Marc Fischer: But there are little things that, when taken together, result in a host of institutional practices being taken to task. Or can be interpreted as having created new tools that can be used by activists around a certain issue. For example, one thing that everyone in the show is excited about is the idea of having a hotline with instant access to one of the artists or Stephanie or Jackie. And for the duration of the show, some artist will always be on call [via cell phone] as a respondent, to answer questions, give information....
Brett Bloom: We're insisting on a kind of accountability that you don't get with other kinds of exhibitions. There's very little dialogue around more traditional exhibitions. This is a way of trying to give people immediate access to ask questions or to challenge the artists. Harass us. Hopefully we'll get some nice crank calls. Some of the work is about inserting democracy where it doesn't exist. We have certain projects that look like activism, and you could call it that, but it seems more complex.
Wang: But that isn't activist in the strict sense of actually exercising political pressure. I understand the symbolic significance of having an artist-on-call hotline during the show as an effort to undo the customary remoteness of the artist. But is the hope here to raise the expectations of audiences, so that they'll go to other museums of contemporary art and demand a live, on-call channel for feedback?
[laughter]
Fischer: Oh, that'd be nice!
Smith: It may be a terrible idea. Laurie Palmer was not as excited by the idea because she hates the constant accessibility represented by cell phones--the fact that you can be reached all the time.
Salem Collo-Julin: To me it's a big deal to ask anybody to see something in a museum when they're neither an artist nor directly connected to the museum or the university. I see a lot of it as coming down to class. The stuff that you're talking about in race terms--for me, really it's more important to talk about class with the same questions. A common frustration happens when artists and curators assume that their personal experience is the experience of all who will view the work they are promoting. This attitude comes mostly from the idea that American middle-class values are the touchstone from which all else should be judged. This is a false assumption that excludes those who don't share the experiences of the middle class. I wouldn't say that we're always consciously raising the issue, but in little things that work to increase accessibility, like the cell phones, that comes across.
Jacqueline Terrassa: My ideas about issues of race, class, and experience with art institutions are implemented at the level of the museum's educational program for primary- and secondary-school children. What is the philosophy driving the school program? How am I addressing these kids--many of whom are neither white nor middle-class--and these teachers? How can it be equitable and meaningful, and what does it mean for them to come in the museum? I ask these questions of myself and my staff all the time, though just asking the questions is not enough. The one thorn of the process from my point of view actually has been the issue of race and diversity. In programming the symposium accompanying the Critical Mass show, we easily identified potential participants who were primarily male and white, and perhaps from different classes. But the nagging question is why, why is this happening, even in the context of an exhibition about critical art practice? Is there a self-replicating problem going on here?

** Provided data **
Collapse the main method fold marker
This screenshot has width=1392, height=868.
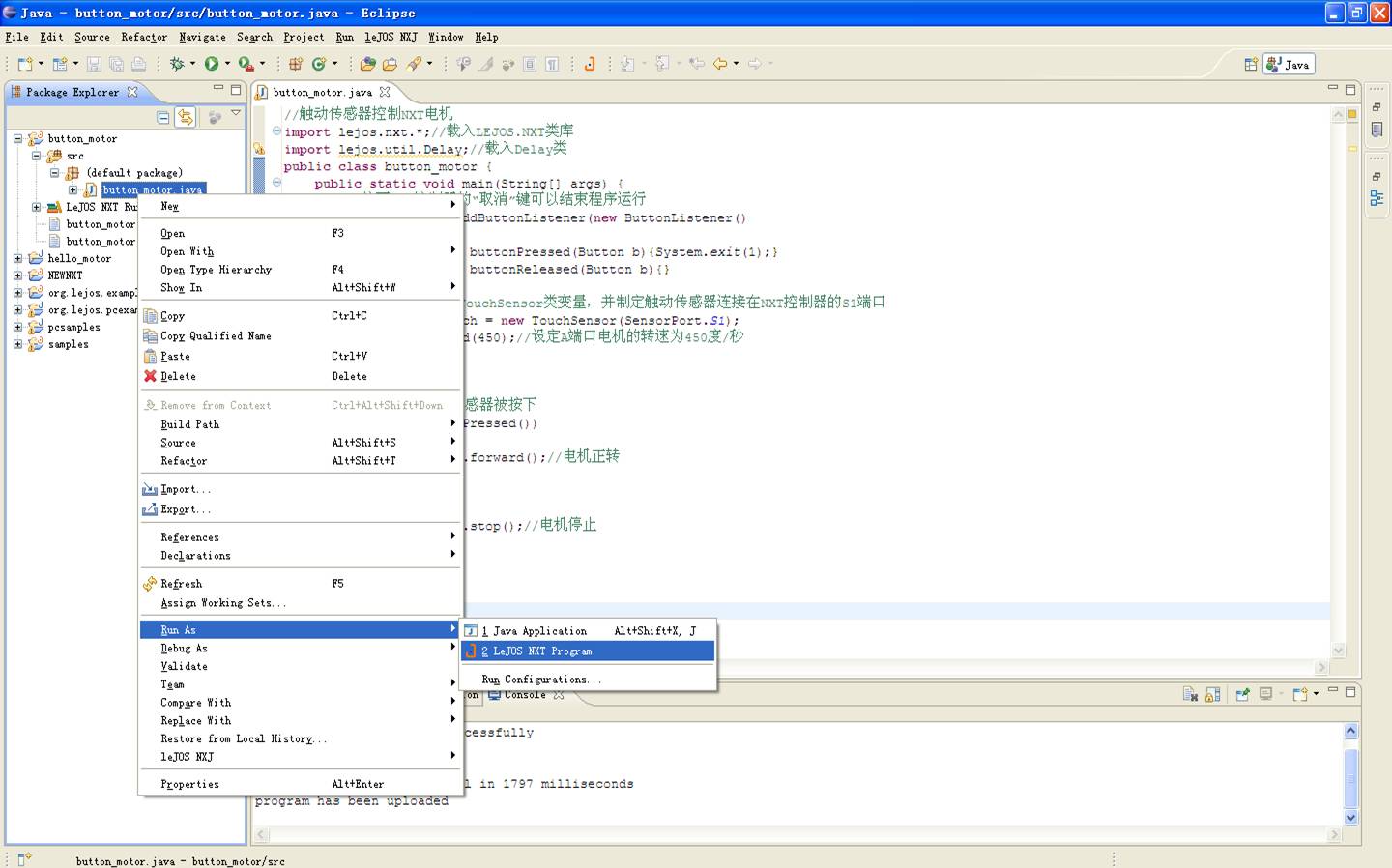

** Instructions **
a: In the panel discussion about the exhibition, condense the paragraph that begins "To me it's a big deal" into a shorter version that keeps its main facts.
b: Extend the panel discussion about the exhibition, starting after its last sentence.

** Answers in order **
a: Asking people who are neither artists nor connected to the museum or the university to view work in a museum is a big deal, and I see much of it as a matter of class, which deserves the same questions now being asked about race. Artists and curators often assume that their own experience is everyone's. This comes from treating American middle-class values as the touchstone for judging everything, a false assumption that excludes those without middle-class experience. We don't always raise the issue consciously, but it comes across in small measures that increase accessibility, such as the cell phones.

b:
Smith: And not just race and class, but also age, or insider versus outsider status within the institution and the community Some of these different kinds of relationships--not all, but some--get explored in this show. But I don't think any of us can claim that our practices will definitely shape the life of an institution after we're there.
Bloom: That's a nice thing about this exhibition. We have multiple generations represented, which is really fucking great. So many exhibitions are fiat in terms of the age group.
Wang: And with the two of you, Stephanie and Jackie, holding these institutional positions, and yet all of the participants feeling like you're colleagues ... within the context of art world activity, you're breaking down these older distinctions between roles.
Smith: Trying to. Those class distinctions are ridiculous and they're changing, but traditionally, within art museums, walls have existed between efforts that are classified as curatorial versus those that are labeled educational. Jackie and I work together closely. Our day-to-day efforts and our friendship make it possible for us to tackle messy projects like this one that don't fit into expected categories. When we do it well, we can open things up a bit for the museum, the artists, the audience.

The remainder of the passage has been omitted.